Source records

>>>

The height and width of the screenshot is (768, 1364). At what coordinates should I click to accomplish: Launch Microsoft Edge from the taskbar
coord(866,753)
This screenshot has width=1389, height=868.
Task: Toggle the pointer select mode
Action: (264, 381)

<<<

- What is expected -
Give the data back exactly as it stands.

- Exercise answer -
The height and width of the screenshot is (768, 1364). At what coordinates should I click to accomplish: Launch Microsoft Edge from the taskbar
coord(866,753)
This screenshot has width=1389, height=868.
Task: Toggle the pointer select mode
Action: (264, 381)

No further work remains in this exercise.